- Stored data
----------

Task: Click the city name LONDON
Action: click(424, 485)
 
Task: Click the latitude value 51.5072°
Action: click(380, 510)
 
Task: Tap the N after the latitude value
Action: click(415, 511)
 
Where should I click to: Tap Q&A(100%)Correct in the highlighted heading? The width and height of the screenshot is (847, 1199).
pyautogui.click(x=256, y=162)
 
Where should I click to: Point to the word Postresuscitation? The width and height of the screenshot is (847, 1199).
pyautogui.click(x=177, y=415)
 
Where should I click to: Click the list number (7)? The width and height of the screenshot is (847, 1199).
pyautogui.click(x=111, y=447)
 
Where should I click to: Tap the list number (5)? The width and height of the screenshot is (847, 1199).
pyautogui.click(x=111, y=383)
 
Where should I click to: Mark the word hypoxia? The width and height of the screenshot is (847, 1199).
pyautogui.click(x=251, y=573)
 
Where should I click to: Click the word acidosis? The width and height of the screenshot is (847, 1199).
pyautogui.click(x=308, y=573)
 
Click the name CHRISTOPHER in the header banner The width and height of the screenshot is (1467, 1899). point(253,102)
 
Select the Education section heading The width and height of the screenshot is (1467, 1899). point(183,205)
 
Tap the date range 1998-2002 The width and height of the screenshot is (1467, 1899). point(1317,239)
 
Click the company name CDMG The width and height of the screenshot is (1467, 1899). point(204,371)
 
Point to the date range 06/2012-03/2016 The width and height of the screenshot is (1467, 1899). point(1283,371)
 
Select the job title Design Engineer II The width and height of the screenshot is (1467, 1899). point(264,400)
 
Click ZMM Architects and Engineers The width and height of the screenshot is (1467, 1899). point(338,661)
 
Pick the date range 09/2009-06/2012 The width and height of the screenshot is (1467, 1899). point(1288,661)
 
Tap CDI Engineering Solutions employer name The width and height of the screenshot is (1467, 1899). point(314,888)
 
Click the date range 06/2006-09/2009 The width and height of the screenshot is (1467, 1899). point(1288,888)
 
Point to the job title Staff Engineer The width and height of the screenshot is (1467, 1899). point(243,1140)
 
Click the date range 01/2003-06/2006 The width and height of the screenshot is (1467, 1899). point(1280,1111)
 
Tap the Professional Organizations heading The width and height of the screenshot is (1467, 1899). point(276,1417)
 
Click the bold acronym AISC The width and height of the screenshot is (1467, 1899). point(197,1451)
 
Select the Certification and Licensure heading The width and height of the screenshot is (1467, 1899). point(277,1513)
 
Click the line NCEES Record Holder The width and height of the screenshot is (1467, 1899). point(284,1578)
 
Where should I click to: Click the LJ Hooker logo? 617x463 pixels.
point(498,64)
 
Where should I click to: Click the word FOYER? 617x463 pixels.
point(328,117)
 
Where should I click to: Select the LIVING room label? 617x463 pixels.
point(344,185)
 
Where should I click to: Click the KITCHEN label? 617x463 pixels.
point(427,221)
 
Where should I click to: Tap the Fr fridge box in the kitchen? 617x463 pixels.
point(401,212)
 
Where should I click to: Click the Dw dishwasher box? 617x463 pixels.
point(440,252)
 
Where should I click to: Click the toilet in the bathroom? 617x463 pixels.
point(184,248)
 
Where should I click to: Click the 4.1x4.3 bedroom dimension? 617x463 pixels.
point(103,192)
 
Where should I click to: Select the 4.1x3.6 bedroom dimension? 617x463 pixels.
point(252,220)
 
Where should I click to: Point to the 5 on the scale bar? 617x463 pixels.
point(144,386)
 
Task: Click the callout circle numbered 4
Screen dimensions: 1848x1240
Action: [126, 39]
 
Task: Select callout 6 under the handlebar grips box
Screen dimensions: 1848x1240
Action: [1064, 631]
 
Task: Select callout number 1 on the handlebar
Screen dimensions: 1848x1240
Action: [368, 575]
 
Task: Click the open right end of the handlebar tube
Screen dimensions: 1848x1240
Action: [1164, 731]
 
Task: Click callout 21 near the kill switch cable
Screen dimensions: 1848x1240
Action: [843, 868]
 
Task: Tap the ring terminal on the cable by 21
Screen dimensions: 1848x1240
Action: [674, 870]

----------

Pull every line from the material above that contains the string "callout", and treat uppercase and lowercase as different.

Task: Click the callout circle numbered 4
Task: Select callout 6 under the handlebar grips box
Task: Select callout number 1 on the handlebar
Task: Click callout 21 near the kill switch cable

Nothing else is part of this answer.